Bauwerk

Haus Tugendhat
Ludwig Mies van der Rohe - Brünn (CZ) - 1930

Widersprüchlicher Geist der Moderne

Ab dem Frühjahr 2000 sollte ein Expertenteam mit den Vorarbeiten zu einer umfassenden Restaurierung des Hauses beginnen. Passiert ist bislang noch nichts.

6. Februar 2002
Das Haus, das vom Brünner Textilindustriellen Fritz Tugendhat und seiner Frau Grete bei Ludwig Mies van der Rohe in Auftrag gegebenen wurde, steht heute im Eigentum der Stadt Brünn. „Ich habe mir immer ein geräumiges, modernes Haus mit klaren einfachen Formen gewünscht.

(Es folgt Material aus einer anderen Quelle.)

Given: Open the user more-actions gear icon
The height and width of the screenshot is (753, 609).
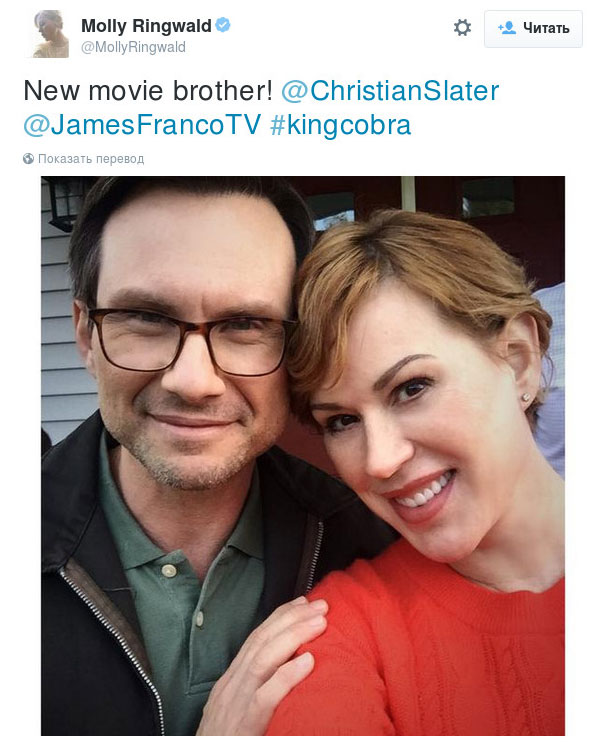Looking at the screenshot, I should pos(462,28).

Und mein Mann war geradezu entsetzt von Zimmern, die bis an die Decke mit Figürchen und Zierdecken vollgestopft waren“, begründete Grete Tugendhat später die Architektenwahl.


Kurzes Glück

„Es war der seltene Fall einer völligen Übereinstimmung zwischen Bauherrn und dem Architekten“, betonte die Tochter des Bauherrn, die in Wien lebende Kunsthistorikerin Daniela Hammer-Tugendhat. Das Glücke währte jedoch kurz. Nur wenige Jahre nach dem Einzug musste die Familie vor den Nazis flüchten

Formale Neuerungen

Der Bauhaus-Architekt schuf eine Stahlskelettkonstruktion, die im Wohnbau ein Novum darstellte. Der formenstrenge dreigeschoßige Hangbau gilt als radikales Bekenntnis zur Formensprache der Moderne, ein wichtiger Ansatzpunkt war die „Bewohnbarkeit“. Auch wenn zeitgenössische Kritiker Zweifel daran äußerten ob seine Bewohner in dem nicht durch Trennwände zergliederten Hauptgeschoß ihr Glück finden könnten.

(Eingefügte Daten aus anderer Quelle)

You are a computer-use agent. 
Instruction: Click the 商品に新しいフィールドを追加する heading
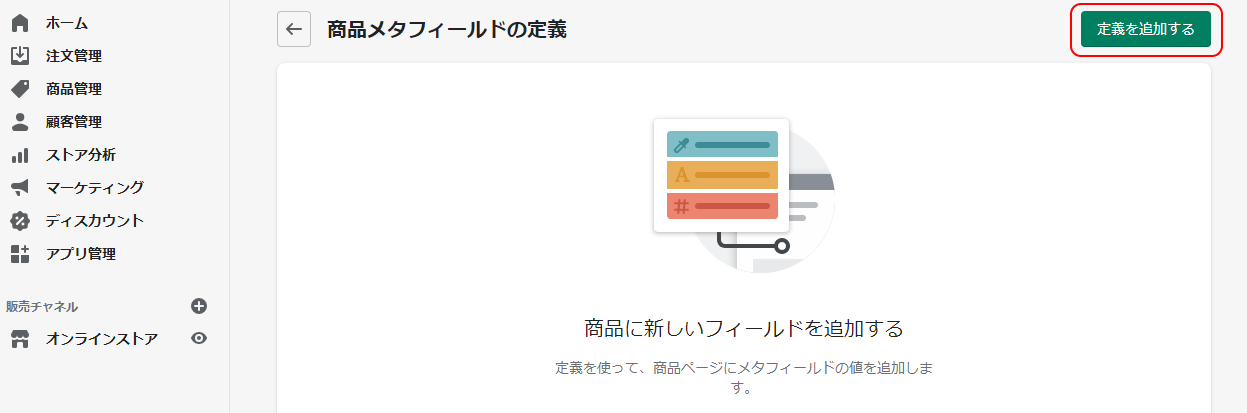click(743, 329)
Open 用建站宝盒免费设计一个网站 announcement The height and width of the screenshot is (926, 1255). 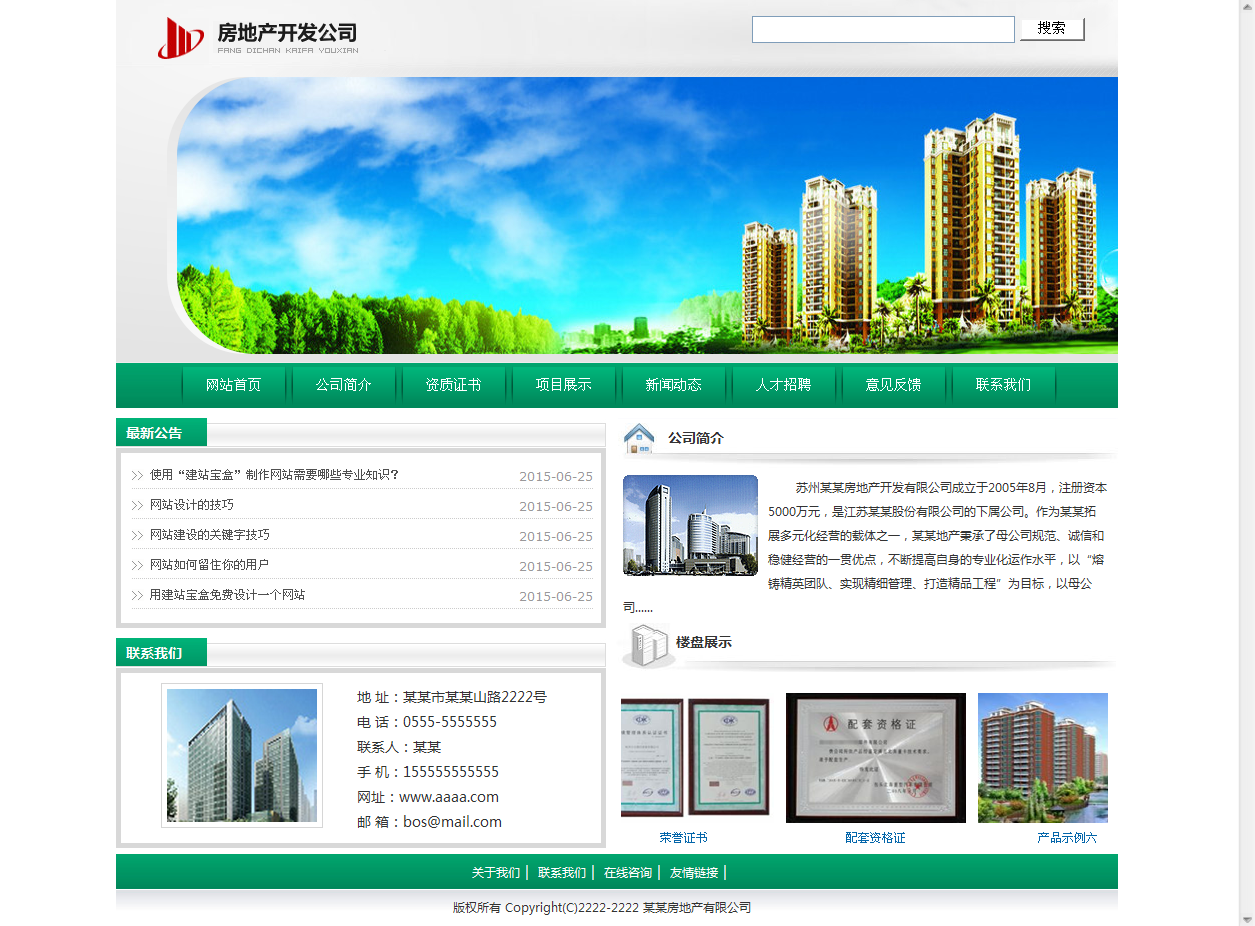pos(227,595)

Dieser für die damalige Zeit revolutionäre Wohnbereich bildet den räumlichen Schwerpunkt des Hauses und umfasst mit Wintergarten eine Fläche von rund 280 Quadratmetern. Mit einer Onyx- und einer makassar-furnierten Holzwand sowie ausgeklügelter Möbelaufstellung erzielte er einen „Raum im Raum“-Effekt. Große, zum Teil versenkbare Glasfenster geben den Blick in den Garten frei.

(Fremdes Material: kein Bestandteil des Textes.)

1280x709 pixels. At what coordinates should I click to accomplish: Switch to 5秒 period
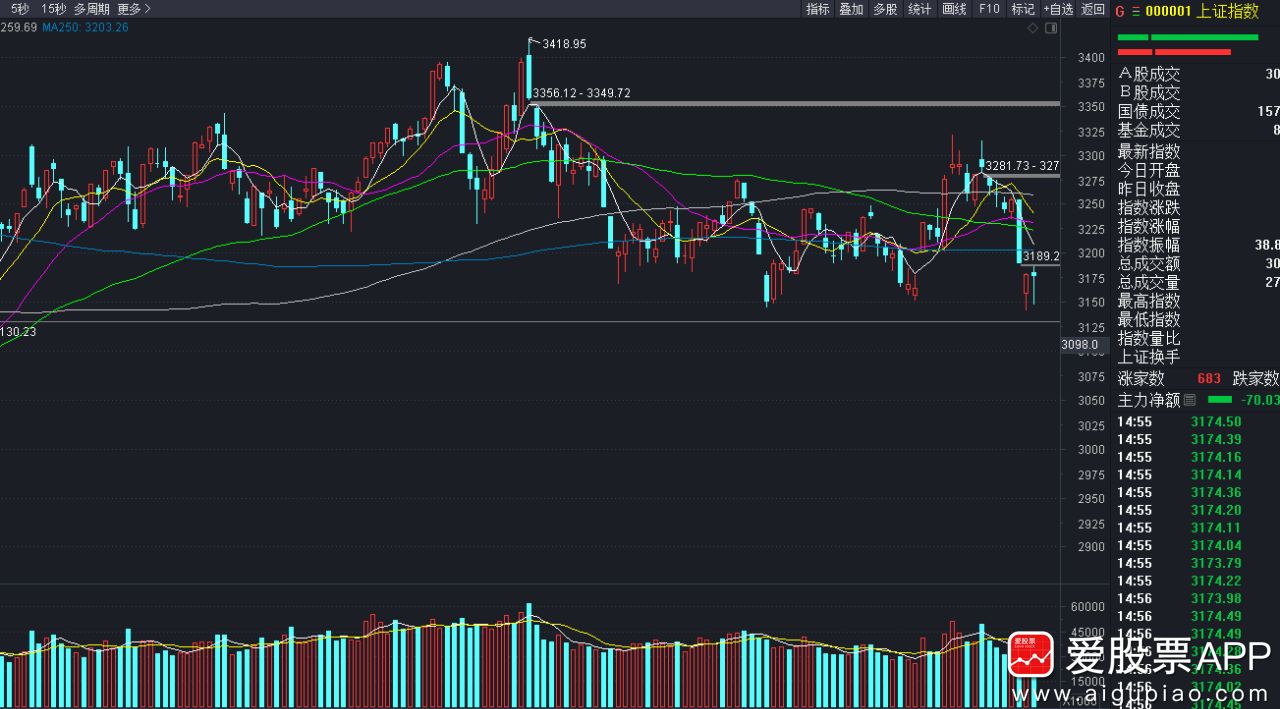pos(20,9)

Gesellschaftliche Altlasten

Der Mies-Forscher Wolf Tegethoff hat allerdings darauf hingewiesen, dass entgegen seinem modernistischen Gepräge das Gebäude durchaus den Geist des 19. Jahrhunderts atmet. Das Wartefoyer für Besucher, Abgrenzung der Wirtschaftsräume oder der Trakt für die Bediensteten setzten einen Zustand fort, „der noch weitgehend den großbürgerlichen Idealen und Umgangsformen des 19. Jahrhunderts verpflichtet ist“, so Tegethoff.

Die Kosten des mit 1250 Quadratmetern Nutzfläche riesigen Hauses waren ebenfalls feudal. Allein um den Preis der Onyxwand hätte man damals ein ganzes Einfamilienhaus errichten können.